Work order: From the entries, copy out every line in which the word "computer" is found.

Records supplied:
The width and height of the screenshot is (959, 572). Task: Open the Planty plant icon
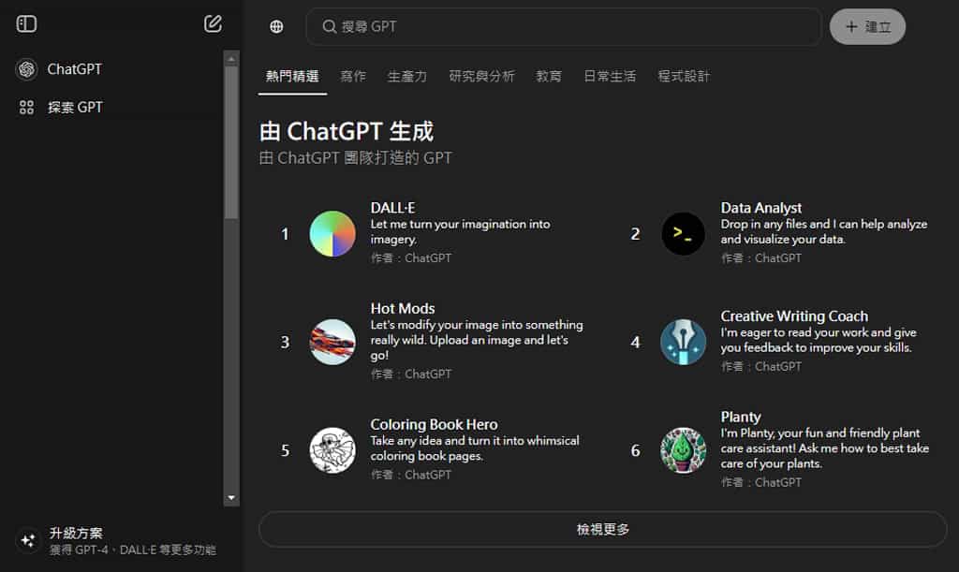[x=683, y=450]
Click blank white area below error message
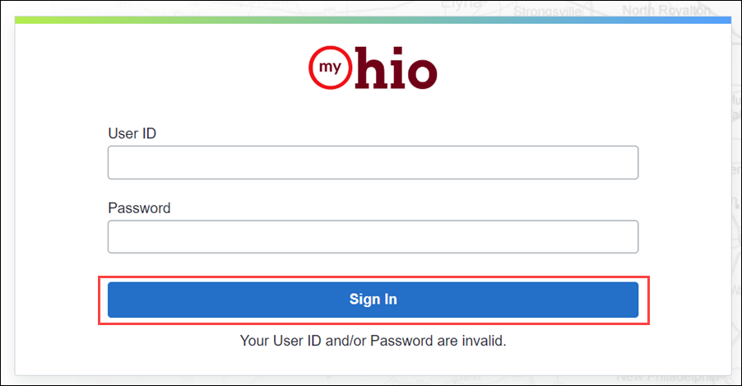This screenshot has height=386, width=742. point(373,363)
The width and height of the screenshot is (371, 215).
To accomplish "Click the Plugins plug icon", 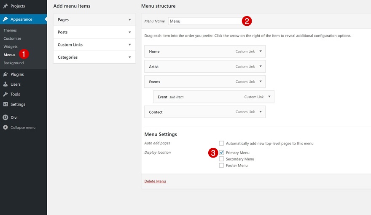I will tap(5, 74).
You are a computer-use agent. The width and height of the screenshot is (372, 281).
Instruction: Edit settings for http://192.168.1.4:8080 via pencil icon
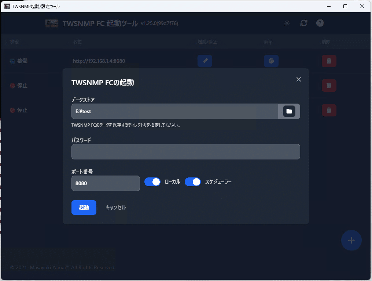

...

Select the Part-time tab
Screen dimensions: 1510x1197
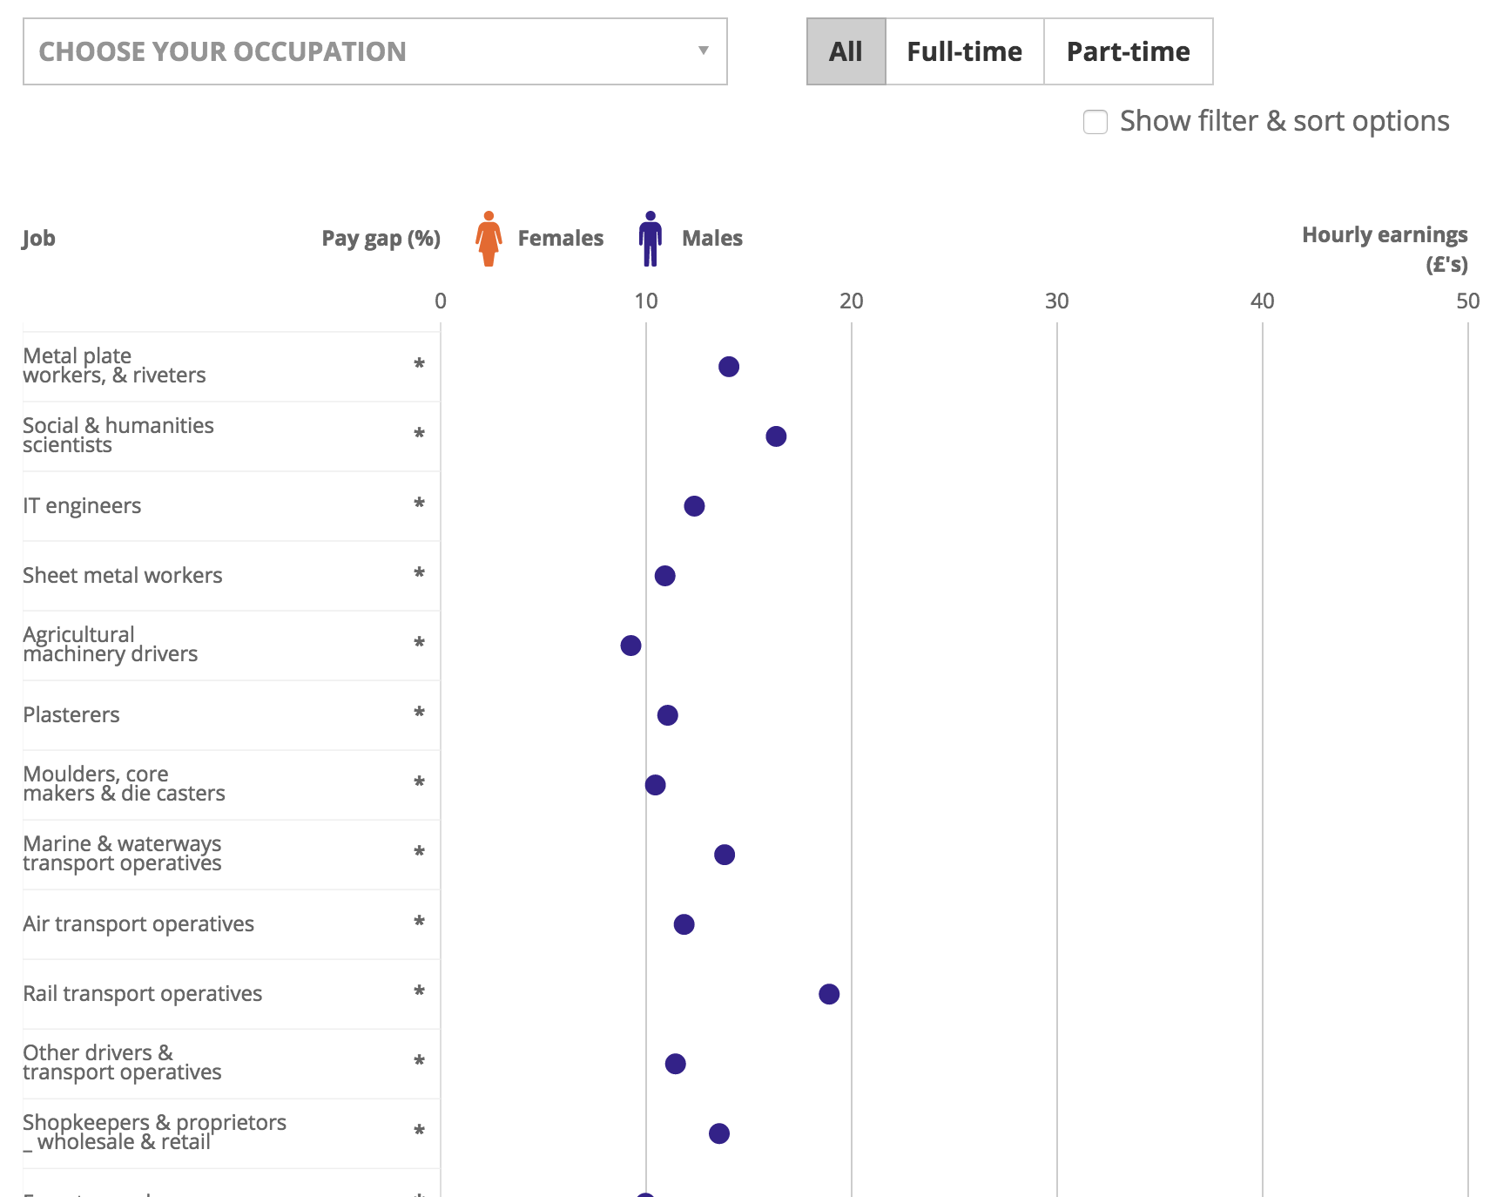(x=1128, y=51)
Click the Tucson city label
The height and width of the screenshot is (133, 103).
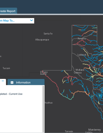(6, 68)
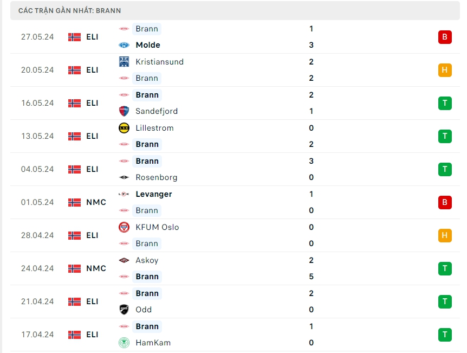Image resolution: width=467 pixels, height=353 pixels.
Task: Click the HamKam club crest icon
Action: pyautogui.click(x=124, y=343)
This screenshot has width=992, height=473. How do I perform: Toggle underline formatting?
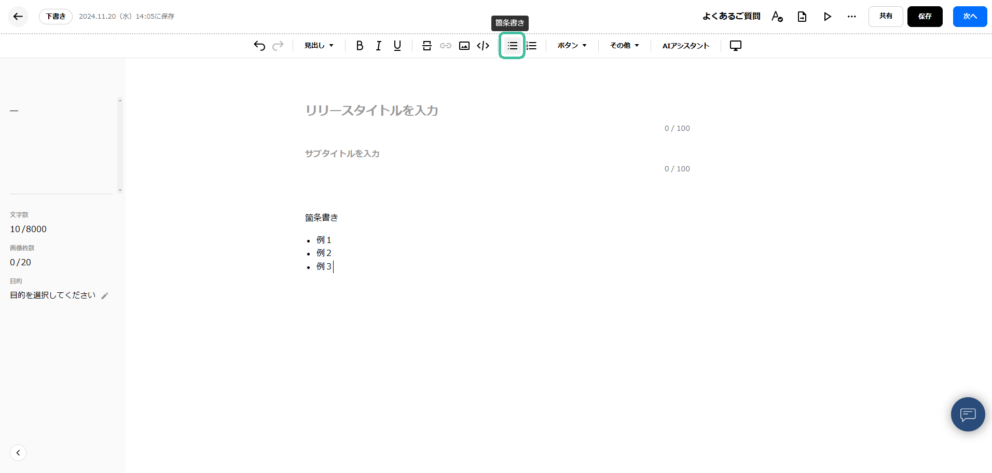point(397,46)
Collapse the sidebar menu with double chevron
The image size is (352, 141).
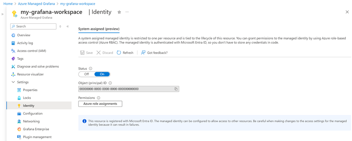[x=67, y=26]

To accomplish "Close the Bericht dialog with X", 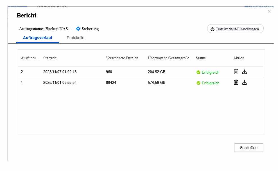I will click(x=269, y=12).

--

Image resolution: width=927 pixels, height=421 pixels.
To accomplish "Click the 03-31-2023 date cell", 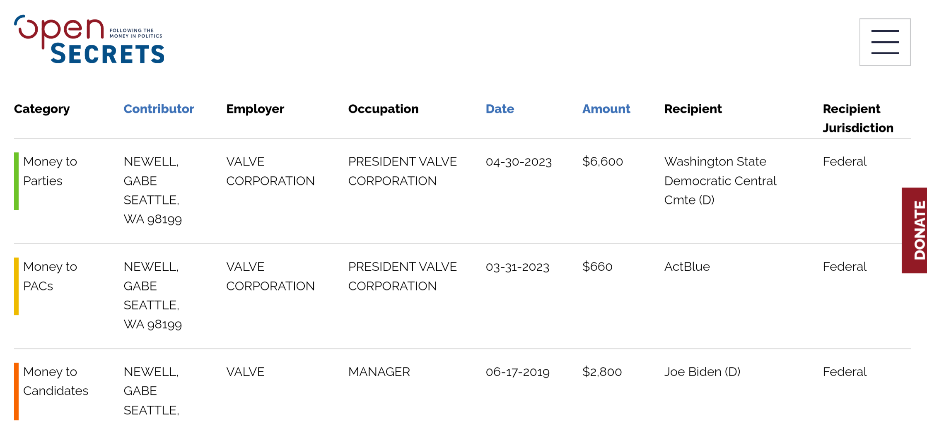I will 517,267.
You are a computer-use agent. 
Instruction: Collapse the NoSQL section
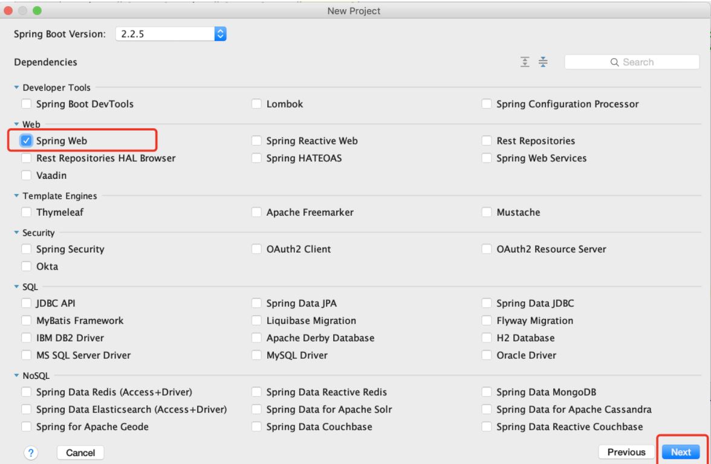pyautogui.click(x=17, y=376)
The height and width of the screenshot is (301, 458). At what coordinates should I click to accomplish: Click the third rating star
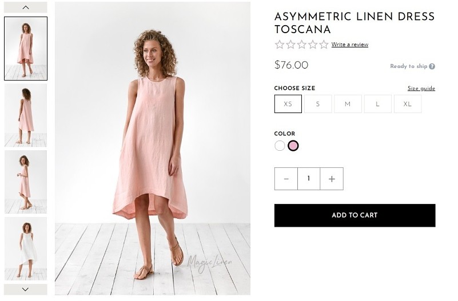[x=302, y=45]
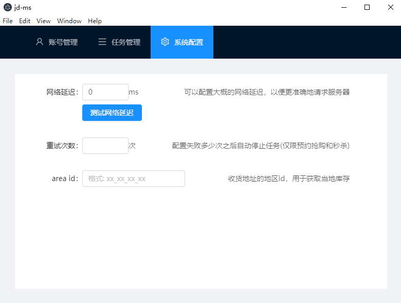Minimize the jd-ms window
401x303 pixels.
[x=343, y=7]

Output of the exercise:
You are a computer-use agent. The width and height of the screenshot is (372, 281).
You are a computer-use agent. 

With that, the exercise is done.